Skip to 0 minutes and 11 secondsWe left off last lesson looking at an itemset with 3 items and a support of 4, which means that there are 4 instances in the dataset for which those conditions are true. This itemset can be massaged into 7 possible rules by choosing different things on the left- and right-hand side. I said that the strategy of Apriori is to specify the minimum confidence level, and then iteratively reduce the support until enough rules are found with greater than this confidence. These rules have got support 4 and confidence values ranging from 100%, 4/4, to whatever 4/14 is. For the weather data, Apriori will first generate itemsets with support 14. There aren’t any of those.

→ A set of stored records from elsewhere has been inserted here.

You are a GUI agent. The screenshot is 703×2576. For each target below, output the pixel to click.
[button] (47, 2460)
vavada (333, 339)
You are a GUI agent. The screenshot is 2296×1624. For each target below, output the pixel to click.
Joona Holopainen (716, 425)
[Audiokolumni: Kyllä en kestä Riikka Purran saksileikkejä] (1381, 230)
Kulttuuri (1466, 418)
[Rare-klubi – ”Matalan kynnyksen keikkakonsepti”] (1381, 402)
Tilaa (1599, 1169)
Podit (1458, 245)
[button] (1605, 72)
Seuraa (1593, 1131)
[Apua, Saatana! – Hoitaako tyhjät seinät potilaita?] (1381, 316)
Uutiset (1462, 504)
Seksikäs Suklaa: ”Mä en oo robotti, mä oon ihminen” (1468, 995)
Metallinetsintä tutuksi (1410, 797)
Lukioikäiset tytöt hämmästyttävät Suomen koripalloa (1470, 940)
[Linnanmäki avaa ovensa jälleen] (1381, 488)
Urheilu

Skip to 1 minute and 0 secondsIf there were, it would find rules in them with greater than the minimum confidence level; the default for Weka is 90% confidence level. Since there weren’t any itemsets with support 14, it would decrease the support to 13 and carry on decreasing it until it had found sufficient rules to satisfy the specified number of rules. Actually, the weather data has 336 rules with confidence of 100%. The reason why it works in this slightly crazy way is that if you started looking at high confidence rules, then you’d find huge numbers of very low support, very high confidence rules. From a large dataset, you’d have massive numbers of 100% confidence rules that weren’t very interesting because they had tiny support.

Skip to 1 minute and 46 secondsThat’s why it does this. Let’s go over to Weka. I’ve opened the weather data, the 14-instance weather data. I’m going to go to Associate and run Apriori, that’s the default association rule learner. This is the output I get.

Skip to 2 minutes and 7 secondsHere are the 10 rules; the default number of rules is 10. You can see this is the support of these rules, and it ranges from 4 down to 3 down to 2. These last 2 rules only have 2 instances in the dataset that satisfy those rules. The rules are all 100% confident. Let’s go back to the slide here. We specify the minimum confidence level; the default is 90%. We specify how many rules we want; the default is 10. We express the support as the proportion of the number of instances. Then we run the Apriori algorithm several times. We start at 100% support, and decrease it by 5% each time.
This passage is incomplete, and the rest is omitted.